President Joe Biden participates in a CNN town hall at the Baltimore Center Stage Pearlstone Theater, on Oct. 21, 2021. During the Baltimore event he called on wealthy Americans to "chip in" and pay their fair share of taxes. At stake for Democrats is how to pay for a spending bill on education, health care, and climate change.
Evan Vucci/AP

What the rich pay

Nearly 6 in 10 Americans believe corporations and wealthy people don’t pay their fair share of taxes, according to an April 2021 poll by the Pew Research Center. 

So how much do they really pay? A new White House report estimates that America's richest 400 families paid an average 8.2% federal income tax rate over the past decade. That’s lower than the lowest of the country’s seven tax brackets.

That math involves certain assumptions that not all would agree with. But in a concrete example, investigative journalism nonprofit ProPublica analyzed a trove of leaked IRS data and found that in 2018 the 25 richest Americans were worth $1.1 trillion – the equivalent of 14.3 million American wage earners combined. Yet according to their analysis, the top 25 paid a combined $1.9 billion in personal federal taxes, compared with $143 billion for the wage earners. 

In certain years, Jeff Bezos, Elon Musk, Michael Bloomberg, Carl Icahn, and George Soros didn’t pay a penny in federal income taxes, according to an analysis of leaked IRS data obtained by ProPublica.

Much of that is due to billionaires hiring accountants and lawyers to help them utilize loopholes in the tax code, which is legal. And in recent years, the IRS’s ability to conduct audits has decreased, particularly when it comes to complex tax returns, according to Natasha Sarin, deputy assistant secretary for economic policy at the Treasury Department. Since 2010, the number of IRS agents has fallen about 20% to just over 75,000, of which fewer than 3,000 focus on investigations.

So in a separate initiative, Democrats are proposing to essentially double the IRS’s manpower.
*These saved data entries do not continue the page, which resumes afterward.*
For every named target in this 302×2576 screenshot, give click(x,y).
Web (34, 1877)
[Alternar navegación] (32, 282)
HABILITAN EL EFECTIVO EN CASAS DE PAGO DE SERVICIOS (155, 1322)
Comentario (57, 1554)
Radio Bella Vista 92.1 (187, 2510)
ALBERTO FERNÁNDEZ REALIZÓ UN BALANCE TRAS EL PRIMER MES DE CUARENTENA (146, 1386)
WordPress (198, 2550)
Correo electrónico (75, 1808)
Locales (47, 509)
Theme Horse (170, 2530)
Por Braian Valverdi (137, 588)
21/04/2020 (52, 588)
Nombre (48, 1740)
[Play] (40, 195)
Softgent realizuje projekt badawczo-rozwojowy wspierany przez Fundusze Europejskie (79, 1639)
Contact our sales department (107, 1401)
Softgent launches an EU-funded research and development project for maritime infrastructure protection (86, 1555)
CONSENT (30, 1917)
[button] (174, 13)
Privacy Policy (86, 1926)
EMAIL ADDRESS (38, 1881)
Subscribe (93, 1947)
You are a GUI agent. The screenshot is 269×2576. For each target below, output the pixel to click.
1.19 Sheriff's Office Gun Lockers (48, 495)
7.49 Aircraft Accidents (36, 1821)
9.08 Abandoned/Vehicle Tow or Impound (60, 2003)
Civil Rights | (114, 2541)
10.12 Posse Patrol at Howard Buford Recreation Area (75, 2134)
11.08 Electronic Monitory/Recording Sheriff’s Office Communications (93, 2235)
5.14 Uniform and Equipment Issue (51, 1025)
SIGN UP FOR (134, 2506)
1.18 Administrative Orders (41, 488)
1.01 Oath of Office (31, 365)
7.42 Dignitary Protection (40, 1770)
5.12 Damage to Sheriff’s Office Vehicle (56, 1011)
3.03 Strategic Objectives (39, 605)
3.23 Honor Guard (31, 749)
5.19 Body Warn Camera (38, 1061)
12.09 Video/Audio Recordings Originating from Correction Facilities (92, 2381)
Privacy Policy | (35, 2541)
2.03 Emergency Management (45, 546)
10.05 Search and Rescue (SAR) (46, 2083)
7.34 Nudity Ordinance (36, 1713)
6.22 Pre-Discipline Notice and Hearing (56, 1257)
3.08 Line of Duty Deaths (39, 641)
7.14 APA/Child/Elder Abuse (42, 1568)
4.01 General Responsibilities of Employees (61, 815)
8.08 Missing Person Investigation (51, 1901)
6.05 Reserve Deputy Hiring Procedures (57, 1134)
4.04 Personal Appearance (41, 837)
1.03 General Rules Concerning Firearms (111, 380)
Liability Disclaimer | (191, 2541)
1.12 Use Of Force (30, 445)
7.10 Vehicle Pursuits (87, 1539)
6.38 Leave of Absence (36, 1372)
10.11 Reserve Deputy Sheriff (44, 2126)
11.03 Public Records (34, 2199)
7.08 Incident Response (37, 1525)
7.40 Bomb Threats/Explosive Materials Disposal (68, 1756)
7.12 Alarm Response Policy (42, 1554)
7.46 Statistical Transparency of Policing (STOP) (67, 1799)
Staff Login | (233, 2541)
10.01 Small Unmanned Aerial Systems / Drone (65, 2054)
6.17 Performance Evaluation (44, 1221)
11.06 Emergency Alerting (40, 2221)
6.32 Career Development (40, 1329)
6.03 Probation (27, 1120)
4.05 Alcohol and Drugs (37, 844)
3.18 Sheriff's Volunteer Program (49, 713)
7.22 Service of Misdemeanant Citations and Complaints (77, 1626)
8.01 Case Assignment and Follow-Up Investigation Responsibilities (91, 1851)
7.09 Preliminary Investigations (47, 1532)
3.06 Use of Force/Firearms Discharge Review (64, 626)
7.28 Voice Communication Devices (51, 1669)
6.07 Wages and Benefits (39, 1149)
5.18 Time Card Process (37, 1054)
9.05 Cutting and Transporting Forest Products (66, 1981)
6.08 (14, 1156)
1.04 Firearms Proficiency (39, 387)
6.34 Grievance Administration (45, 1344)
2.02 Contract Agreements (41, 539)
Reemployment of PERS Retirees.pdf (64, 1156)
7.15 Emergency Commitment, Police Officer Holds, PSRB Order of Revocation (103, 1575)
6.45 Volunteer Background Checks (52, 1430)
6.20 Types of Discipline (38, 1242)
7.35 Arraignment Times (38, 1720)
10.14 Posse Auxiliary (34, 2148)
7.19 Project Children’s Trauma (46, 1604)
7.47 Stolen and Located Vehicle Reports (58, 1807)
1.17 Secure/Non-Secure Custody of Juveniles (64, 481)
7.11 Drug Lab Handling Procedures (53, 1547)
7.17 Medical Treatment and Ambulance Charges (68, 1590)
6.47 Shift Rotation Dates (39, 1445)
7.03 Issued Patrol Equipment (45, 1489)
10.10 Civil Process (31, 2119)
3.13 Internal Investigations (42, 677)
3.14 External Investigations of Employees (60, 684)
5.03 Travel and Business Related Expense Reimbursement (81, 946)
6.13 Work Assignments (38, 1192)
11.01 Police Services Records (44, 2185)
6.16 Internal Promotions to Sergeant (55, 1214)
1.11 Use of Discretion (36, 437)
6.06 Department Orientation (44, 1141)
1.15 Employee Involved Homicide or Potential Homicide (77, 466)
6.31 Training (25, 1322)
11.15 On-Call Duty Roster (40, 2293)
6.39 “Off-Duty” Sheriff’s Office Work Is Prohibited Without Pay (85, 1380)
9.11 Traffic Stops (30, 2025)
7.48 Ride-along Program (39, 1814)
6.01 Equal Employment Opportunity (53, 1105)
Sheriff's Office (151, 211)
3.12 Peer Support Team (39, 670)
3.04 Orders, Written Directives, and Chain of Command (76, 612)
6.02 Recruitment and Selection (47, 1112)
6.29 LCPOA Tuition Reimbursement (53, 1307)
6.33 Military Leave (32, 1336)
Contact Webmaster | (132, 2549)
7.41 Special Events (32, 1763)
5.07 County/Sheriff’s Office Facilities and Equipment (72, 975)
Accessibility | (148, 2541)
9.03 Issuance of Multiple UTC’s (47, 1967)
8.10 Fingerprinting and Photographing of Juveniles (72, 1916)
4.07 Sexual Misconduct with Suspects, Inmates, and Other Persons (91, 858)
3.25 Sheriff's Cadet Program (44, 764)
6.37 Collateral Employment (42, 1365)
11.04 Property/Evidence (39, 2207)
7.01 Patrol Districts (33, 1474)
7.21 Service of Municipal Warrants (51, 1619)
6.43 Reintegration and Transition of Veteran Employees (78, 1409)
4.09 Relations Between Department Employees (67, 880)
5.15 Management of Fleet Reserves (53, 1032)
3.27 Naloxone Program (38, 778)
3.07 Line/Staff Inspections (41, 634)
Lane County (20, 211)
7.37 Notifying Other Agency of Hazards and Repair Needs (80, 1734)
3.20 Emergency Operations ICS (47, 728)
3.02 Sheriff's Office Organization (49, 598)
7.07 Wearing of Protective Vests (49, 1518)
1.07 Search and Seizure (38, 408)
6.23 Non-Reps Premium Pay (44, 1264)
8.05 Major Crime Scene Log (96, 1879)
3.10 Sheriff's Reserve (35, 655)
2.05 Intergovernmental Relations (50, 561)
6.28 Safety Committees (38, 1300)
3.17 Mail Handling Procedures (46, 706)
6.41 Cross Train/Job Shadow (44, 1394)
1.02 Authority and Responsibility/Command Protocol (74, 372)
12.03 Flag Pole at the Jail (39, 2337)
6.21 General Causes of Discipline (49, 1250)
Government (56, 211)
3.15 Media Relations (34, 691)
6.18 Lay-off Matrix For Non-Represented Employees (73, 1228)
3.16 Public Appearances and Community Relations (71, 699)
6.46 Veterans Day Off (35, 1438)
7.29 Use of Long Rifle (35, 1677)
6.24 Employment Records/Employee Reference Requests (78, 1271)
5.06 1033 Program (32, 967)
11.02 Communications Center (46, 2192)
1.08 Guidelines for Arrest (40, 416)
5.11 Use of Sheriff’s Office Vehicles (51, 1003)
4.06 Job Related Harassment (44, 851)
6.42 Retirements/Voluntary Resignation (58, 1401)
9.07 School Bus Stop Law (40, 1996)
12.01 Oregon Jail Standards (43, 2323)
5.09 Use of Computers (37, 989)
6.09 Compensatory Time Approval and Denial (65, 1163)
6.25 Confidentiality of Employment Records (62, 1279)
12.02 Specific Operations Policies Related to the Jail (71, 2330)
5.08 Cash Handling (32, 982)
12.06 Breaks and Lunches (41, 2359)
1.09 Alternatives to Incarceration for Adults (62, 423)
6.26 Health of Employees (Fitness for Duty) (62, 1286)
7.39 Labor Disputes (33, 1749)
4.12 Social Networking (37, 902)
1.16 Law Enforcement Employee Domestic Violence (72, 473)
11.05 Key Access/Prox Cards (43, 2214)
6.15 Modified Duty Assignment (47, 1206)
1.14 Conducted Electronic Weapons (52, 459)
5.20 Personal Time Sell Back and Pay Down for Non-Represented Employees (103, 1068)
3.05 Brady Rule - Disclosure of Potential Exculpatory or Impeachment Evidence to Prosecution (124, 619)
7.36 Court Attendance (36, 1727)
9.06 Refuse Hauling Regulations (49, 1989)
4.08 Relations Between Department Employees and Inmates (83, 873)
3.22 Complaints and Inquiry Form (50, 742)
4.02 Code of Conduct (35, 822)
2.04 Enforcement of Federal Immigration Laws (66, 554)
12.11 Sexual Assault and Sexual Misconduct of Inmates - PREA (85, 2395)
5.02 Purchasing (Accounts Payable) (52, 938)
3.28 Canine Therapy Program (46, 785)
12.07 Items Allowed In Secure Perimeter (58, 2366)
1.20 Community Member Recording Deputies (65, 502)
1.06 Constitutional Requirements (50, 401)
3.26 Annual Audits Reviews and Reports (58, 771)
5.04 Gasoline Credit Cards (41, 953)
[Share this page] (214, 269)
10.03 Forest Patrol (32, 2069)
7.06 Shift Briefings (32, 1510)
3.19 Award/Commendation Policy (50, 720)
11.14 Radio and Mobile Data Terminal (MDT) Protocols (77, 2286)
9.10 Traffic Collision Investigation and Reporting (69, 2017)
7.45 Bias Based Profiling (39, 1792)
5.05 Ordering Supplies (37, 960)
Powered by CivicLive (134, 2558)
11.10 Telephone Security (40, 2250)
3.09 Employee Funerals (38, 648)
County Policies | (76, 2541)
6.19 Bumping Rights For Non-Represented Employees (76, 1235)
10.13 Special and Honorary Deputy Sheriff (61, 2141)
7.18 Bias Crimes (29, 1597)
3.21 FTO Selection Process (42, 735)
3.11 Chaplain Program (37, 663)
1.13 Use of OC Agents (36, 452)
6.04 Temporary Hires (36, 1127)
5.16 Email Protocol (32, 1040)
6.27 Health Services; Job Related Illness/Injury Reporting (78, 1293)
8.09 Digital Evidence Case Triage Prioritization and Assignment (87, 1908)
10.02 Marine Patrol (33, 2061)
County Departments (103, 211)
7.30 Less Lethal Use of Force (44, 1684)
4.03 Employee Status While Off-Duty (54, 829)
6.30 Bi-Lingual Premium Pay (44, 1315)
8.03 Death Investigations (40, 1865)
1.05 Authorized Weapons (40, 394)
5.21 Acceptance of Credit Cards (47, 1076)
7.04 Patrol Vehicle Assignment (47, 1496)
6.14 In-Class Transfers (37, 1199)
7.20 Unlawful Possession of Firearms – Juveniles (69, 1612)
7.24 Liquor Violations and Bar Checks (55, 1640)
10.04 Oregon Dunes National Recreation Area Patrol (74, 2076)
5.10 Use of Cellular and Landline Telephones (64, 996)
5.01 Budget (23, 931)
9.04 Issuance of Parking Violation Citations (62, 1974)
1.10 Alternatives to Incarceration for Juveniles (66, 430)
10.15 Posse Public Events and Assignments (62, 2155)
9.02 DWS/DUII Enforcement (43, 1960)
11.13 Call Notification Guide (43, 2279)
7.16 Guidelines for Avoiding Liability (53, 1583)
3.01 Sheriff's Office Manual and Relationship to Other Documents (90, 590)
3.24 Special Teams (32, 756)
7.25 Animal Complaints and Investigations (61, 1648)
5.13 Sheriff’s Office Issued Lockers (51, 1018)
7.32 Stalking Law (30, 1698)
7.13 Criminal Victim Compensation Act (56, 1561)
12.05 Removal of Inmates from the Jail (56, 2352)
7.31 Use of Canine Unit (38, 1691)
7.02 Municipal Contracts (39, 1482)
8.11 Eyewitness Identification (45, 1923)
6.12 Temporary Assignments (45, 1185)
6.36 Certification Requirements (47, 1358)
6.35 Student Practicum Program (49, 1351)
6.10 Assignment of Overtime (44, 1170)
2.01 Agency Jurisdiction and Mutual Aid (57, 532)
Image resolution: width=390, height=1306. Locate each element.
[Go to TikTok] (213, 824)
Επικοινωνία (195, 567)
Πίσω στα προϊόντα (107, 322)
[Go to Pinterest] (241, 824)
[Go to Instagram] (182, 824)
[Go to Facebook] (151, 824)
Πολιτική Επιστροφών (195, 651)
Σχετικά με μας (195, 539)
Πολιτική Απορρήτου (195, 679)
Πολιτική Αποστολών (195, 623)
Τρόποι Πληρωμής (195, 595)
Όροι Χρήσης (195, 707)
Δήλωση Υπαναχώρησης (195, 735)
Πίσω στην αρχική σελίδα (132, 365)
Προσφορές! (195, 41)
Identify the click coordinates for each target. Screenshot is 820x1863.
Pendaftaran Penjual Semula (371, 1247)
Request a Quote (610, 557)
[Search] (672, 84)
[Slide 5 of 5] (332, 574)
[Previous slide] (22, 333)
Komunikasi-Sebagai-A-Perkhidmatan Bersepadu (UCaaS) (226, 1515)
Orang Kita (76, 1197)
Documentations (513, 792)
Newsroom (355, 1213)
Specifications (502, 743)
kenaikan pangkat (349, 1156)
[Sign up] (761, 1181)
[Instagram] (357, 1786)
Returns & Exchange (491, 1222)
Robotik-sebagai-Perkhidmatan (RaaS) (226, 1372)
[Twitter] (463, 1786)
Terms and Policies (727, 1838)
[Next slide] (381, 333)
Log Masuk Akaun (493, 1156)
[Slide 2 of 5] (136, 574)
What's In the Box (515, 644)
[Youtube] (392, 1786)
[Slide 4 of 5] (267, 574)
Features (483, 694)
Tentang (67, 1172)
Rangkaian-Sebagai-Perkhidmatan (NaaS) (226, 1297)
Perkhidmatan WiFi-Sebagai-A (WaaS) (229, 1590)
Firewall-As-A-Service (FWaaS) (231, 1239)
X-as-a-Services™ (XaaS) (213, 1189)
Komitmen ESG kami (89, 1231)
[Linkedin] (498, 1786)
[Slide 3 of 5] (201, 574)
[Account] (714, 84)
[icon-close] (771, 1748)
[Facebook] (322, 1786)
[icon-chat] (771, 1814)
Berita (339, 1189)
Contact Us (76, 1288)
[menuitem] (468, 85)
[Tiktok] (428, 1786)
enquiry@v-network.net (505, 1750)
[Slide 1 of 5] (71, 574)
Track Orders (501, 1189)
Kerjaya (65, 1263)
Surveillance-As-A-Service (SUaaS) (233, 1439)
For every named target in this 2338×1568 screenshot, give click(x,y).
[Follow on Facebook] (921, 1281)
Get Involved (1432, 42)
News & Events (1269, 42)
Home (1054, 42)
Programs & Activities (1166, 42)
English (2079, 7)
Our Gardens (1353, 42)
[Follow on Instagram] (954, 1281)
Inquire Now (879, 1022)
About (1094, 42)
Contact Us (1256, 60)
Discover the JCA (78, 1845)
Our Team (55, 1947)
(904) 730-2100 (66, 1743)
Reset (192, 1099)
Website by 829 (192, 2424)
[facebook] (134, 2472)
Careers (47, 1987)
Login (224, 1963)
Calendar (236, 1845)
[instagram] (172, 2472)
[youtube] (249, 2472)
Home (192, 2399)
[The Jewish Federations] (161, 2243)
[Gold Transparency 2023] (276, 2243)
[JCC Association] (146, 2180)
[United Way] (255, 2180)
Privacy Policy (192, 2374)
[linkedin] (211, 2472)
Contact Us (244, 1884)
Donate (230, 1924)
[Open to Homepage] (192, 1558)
They also plan to require banks to notify the IRS when $10,000 or more of non-wage income goes into or comes out of an individual’s accounts in a given year, a tool which supporters say will help the agency better enforce wealthy individuals’ compliance. 

“As a matter of fairness and as a matter of revenue, you really focus on compliance in a meaningful space by which you can make significant progress,” said Ms. Sarin on a webinar moderated by the Committee for a Responsible Budget on Oct. 26.

“Dynastic wealth”

Senator Wyden has been working on his proposal since 2019. It aims to change a two-tiered system in which everyday Americans like nurses and firefighters pay annual taxes but wealthier individuals can defer taxation on the appreciation of their stock portfolio and other assets in a cycle that he describes as “fuel[ing] the concentration of dynastic wealth.”

Under his proposal, America’s billionaires – about 700 citizens – would have to pay taxes each year based on the market value of their portfolios at year’s end. Gains would be taxed, but if they took a loss in a given year, they could count that against gains earned in one of the prior three years.

“It’s a gigantic improvement over the tax system we have now that mostly fails to collect taxes from billionaires,” says Indiana University’s Professor Gamage, who consulted with Senator Wyden on the tax.

Critics are already calling the initiative unworkable and possibly unconstitutional. There’s also the more immediate concern that if billionaires were to lead a sudden sell-off in the stock market before the new tax took effect, that could hurt the retirement accounts of many Americans, at least temporarily.

Sen. Ron Wyden, of Oregon, speaks to reporters following a Democratic strategy meeting at the Capitol in Washington, on Oct. 26, 2021. He introduced a bill that would tax the wealthiest Americans, who currently often see large gains in investment value go untaxed.
Andrew Harnik/AP

Professor Gamage, who also worked on the tax provisions of the Affordable Care Act, says that as long as the Supreme Court upholds existing precedents and the 16th Amendment, which provided for a federal income tax, Senator Wyden’s proposed tax – including on unrealized gains – should pass muster. But others are not so sure the court would or should uphold those existing precedents, some of which are controversial.

And Senator Manchin was not the only Democratic senator who signaled caution about the billionaires tax. Mark Warner, another Democrat on the Senate Finance Committee, said it could “distort markets,” while Sen. Tim Kaine said it was “riskier” than other funding proposals. Other Democrats said they would need to see more details.

Jettisoned House plans

Meanwhile, some House Democrats are irked that their own carefully developed plans for raising revenues were being jettisoned at the 11th hour for complex alternatives that they have had little time to study or fine tune.

“I’m frankly and honestly disappointed,” House Democratic Leader Steny Hoyer told reporters Oct. 26, though he added he would support the billionaires’ tax if that’s what it took to advance the president’s Build Back Better act. “This is a bill worth paying for in a way that we can get the votes to do so. Unfortunately, it does not appear we could pass the [House] version through the Senate.”

If Democrats can’t come up with enough ways to raise revenues, through taxes or otherwise, that could jeopardize the president’s promise that his Build Back Better agenda wouldn’t add to the national deficit or cost people making under $400,000 a penny more in taxes. 

Already, Republicans are arguing that the Democrats’ big spending is driving up inflation, causing the price of everything from gas to groceries to go up – not to mention heating bills this winter. 

“There should be fair taxes for everybody, but ultimately there should be limited government here in Washington,” said GOP whip Steve Scalise of Louisiana Tuesday.

The purpose of the Democrats’ tax proposals was not so much about making the tax code more fair, he argued, but rather paying for trillions of dollars in new initiatives. The tax proposals, he said, “have nothing to do with equity.”